#### Data for this task

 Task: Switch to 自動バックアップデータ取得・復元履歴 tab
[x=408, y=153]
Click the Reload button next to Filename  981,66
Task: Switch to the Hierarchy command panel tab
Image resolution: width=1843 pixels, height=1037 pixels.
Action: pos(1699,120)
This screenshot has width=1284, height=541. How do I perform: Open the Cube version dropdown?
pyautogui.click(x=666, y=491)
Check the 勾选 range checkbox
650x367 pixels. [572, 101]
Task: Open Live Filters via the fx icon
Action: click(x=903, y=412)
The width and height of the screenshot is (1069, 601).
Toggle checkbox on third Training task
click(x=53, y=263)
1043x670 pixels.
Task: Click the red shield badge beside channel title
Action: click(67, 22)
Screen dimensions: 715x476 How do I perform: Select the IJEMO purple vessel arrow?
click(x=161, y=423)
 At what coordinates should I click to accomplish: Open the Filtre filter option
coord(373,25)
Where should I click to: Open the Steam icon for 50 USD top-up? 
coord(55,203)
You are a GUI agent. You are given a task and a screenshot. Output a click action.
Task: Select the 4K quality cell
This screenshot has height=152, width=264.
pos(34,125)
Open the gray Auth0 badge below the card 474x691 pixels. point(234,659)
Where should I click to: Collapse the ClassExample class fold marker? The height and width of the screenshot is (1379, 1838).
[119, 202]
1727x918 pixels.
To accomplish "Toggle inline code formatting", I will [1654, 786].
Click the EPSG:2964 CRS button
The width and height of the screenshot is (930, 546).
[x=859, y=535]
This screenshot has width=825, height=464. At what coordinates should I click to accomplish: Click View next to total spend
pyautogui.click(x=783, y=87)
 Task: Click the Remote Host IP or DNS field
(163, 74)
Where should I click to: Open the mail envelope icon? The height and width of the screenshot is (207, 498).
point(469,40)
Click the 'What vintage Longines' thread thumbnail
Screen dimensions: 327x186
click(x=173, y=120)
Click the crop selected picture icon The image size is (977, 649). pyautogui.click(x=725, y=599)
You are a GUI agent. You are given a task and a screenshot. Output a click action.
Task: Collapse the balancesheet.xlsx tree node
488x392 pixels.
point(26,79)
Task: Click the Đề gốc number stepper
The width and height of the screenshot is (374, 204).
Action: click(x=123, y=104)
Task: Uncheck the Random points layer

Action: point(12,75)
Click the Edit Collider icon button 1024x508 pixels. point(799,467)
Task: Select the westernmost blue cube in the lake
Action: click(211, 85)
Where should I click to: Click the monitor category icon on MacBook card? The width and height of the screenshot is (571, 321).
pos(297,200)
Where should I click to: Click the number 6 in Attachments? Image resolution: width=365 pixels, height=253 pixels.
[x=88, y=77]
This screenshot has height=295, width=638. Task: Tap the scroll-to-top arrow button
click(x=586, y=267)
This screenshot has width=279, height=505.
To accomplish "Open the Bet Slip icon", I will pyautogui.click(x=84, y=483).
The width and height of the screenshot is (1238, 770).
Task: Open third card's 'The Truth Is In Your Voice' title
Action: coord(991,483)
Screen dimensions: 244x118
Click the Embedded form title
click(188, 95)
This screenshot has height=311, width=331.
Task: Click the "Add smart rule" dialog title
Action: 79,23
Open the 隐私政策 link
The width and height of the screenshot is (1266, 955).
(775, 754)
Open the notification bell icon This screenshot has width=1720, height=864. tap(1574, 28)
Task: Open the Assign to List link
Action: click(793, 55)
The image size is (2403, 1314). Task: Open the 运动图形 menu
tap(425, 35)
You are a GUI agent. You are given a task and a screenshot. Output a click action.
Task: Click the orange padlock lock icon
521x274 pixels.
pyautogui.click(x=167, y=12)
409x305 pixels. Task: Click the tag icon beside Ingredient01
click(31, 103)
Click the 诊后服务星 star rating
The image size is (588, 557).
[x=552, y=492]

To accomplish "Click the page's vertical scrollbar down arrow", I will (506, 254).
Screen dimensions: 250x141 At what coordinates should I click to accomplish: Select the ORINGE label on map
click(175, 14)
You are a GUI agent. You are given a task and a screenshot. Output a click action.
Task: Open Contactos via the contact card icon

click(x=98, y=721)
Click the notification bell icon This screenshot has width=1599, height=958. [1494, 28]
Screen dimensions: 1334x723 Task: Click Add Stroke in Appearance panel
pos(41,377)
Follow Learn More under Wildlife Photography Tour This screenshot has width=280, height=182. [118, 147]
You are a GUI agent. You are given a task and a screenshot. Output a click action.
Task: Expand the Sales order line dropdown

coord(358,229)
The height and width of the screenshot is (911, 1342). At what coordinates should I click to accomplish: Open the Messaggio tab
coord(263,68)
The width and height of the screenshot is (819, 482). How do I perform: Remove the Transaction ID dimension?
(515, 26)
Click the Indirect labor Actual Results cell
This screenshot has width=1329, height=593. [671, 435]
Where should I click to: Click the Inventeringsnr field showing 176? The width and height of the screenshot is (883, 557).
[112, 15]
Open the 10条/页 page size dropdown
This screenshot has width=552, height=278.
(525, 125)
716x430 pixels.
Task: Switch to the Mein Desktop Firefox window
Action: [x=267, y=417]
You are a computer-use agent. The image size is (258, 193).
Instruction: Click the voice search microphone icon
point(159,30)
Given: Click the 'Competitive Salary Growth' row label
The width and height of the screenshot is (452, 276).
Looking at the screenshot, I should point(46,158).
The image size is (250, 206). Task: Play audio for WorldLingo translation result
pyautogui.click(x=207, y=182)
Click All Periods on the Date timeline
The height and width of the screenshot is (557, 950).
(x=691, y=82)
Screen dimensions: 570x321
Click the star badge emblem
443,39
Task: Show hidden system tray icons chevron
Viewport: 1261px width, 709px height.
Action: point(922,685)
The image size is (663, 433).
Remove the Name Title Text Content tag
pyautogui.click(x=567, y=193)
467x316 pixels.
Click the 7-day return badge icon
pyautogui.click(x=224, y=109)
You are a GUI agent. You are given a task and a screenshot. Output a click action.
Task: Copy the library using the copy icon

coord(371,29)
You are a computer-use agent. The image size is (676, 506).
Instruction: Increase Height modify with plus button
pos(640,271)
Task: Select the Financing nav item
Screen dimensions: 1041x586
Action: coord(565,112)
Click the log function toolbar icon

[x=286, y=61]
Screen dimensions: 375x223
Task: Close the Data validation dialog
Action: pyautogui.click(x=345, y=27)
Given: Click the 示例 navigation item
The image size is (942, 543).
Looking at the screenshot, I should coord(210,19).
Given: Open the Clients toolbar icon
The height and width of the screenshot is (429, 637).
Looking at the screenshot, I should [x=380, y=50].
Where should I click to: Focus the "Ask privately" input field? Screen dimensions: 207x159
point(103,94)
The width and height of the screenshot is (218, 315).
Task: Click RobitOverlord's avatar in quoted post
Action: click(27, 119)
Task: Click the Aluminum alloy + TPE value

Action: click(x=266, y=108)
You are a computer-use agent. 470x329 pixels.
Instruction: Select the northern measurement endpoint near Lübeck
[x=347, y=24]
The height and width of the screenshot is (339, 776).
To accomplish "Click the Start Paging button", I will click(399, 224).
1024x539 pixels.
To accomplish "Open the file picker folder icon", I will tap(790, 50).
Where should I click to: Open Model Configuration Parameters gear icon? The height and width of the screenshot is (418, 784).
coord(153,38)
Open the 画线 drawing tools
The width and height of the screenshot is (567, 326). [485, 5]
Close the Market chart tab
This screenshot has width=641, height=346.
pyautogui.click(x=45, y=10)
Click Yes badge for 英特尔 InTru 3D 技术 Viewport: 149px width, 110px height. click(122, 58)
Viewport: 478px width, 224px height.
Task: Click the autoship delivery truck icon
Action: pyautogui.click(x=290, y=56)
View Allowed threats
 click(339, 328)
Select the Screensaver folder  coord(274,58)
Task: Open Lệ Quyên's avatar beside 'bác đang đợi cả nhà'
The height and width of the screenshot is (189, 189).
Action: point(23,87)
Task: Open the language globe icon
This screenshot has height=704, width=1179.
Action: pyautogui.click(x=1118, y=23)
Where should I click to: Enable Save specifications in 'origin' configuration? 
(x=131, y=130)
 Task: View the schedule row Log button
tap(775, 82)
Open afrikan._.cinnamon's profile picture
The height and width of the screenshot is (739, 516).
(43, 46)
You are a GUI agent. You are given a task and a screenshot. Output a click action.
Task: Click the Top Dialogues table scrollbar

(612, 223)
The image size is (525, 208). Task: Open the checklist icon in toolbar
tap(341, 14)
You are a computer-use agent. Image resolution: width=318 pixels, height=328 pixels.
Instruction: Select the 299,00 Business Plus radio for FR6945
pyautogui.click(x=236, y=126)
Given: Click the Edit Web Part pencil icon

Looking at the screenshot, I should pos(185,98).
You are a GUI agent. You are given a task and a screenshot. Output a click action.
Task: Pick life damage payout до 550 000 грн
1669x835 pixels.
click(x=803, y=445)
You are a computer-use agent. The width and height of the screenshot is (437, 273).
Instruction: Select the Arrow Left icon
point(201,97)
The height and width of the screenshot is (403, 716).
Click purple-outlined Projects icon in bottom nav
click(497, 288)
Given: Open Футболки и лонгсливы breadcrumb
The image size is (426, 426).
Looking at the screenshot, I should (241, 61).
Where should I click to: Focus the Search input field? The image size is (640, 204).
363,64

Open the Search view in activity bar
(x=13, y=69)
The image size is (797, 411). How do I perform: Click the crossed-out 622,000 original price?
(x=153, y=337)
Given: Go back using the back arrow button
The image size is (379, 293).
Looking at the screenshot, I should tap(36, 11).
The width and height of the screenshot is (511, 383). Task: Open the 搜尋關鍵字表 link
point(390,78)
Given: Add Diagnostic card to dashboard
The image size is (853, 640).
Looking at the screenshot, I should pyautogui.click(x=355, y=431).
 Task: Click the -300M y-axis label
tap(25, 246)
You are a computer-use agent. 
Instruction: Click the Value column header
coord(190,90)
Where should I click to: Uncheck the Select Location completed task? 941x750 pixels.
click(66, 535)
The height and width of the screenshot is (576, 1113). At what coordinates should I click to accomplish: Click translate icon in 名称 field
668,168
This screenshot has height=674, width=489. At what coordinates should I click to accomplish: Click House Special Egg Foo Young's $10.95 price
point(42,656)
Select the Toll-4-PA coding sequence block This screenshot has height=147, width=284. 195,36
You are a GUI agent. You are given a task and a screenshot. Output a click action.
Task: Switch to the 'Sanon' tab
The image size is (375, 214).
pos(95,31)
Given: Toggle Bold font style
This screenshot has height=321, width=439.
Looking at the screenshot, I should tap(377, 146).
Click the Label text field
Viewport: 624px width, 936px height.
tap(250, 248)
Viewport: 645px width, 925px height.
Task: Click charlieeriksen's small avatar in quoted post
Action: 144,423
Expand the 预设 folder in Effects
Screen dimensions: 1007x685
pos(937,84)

########

▶ **The problem**
Retype the items from the line that contains "Click the Label text field" through the end of the items, both ends included, with every line kept identical.

▶ **The result**
Click the Label text field
Viewport: 624px width, 936px height.
tap(250, 248)
Viewport: 645px width, 925px height.
Task: Click charlieeriksen's small avatar in quoted post
Action: 144,423
Expand the 预设 folder in Effects
Screen dimensions: 1007x685
pos(937,84)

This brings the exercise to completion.